◆ TASK DIRECTIONS ◆
Using the data below, print exactly the line with "Task: Click the 24-feb date cell", the line with "Open the user account dropdown at top right", and every line between them, but none of the pictures.
── RECORDS SUPPLIED
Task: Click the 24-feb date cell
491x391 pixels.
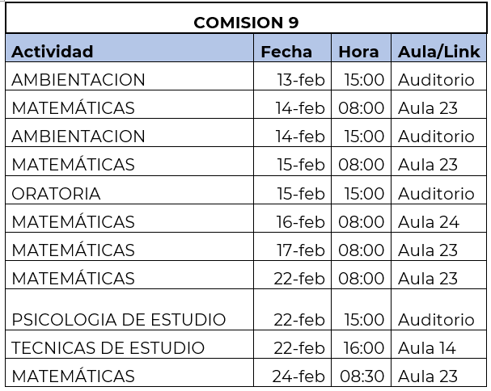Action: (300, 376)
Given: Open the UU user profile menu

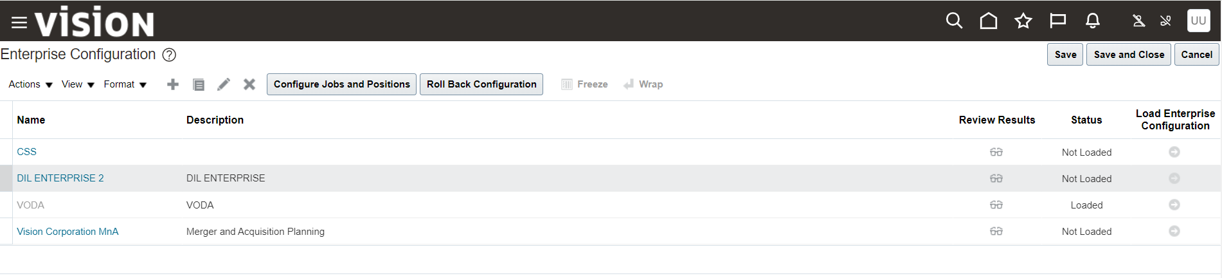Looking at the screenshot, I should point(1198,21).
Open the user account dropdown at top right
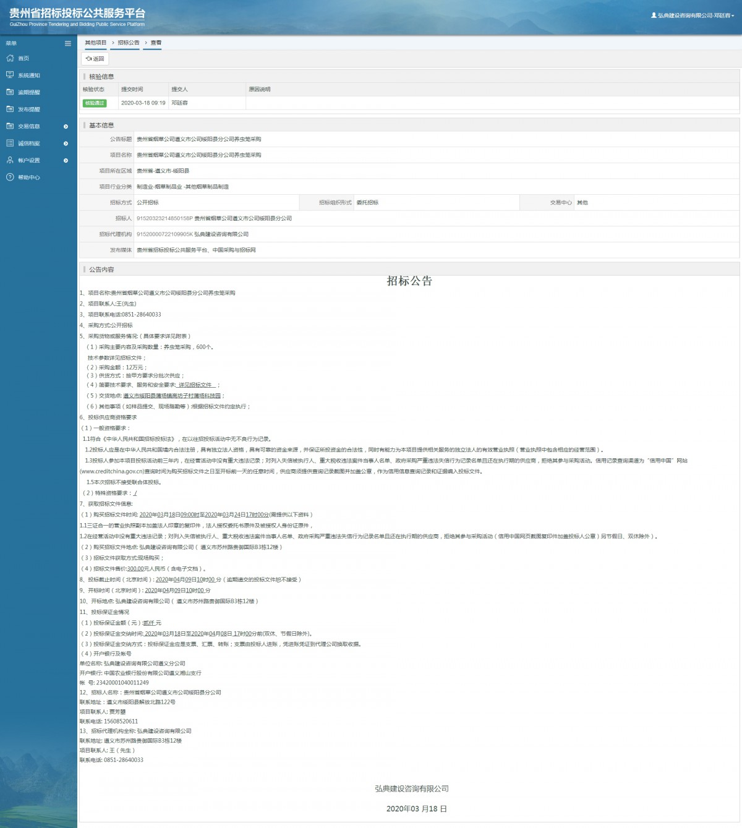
────
── RECORDS SUPPLIED
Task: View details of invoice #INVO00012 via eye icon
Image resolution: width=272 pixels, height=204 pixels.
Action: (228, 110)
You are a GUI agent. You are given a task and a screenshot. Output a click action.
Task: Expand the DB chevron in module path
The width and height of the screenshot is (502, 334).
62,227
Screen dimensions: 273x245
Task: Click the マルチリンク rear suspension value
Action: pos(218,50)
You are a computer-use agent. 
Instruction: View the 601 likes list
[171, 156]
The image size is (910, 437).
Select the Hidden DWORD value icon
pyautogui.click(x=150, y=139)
────
── RECORDS SUPPLIED
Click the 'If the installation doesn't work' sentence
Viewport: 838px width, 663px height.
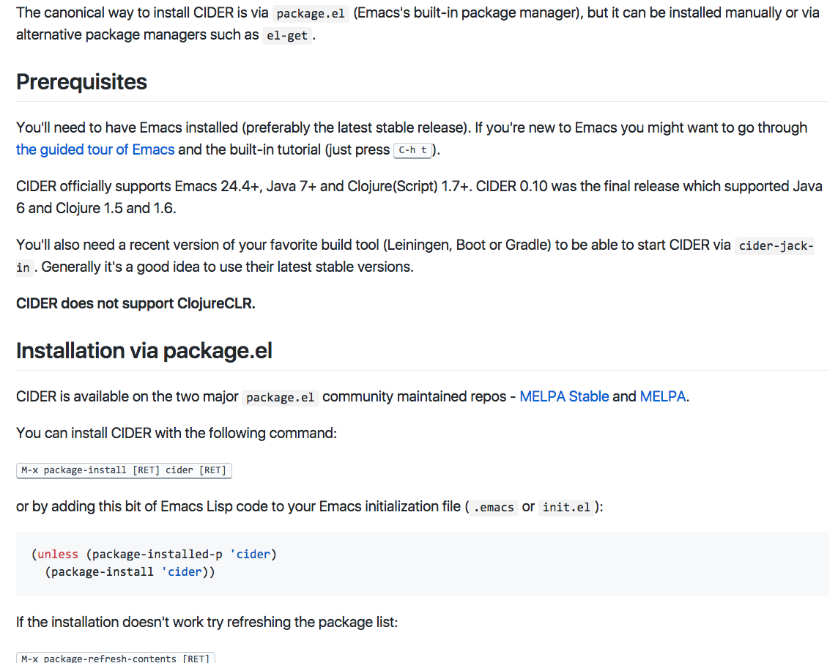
────
◆ TASK SOLUTION ◆
Task: Click the 24-feb date cell
491x391 pixels.
Action: (300, 376)
Given: Open the UU user profile menu

Looking at the screenshot, I should point(1198,21).
Open the user account dropdown at top right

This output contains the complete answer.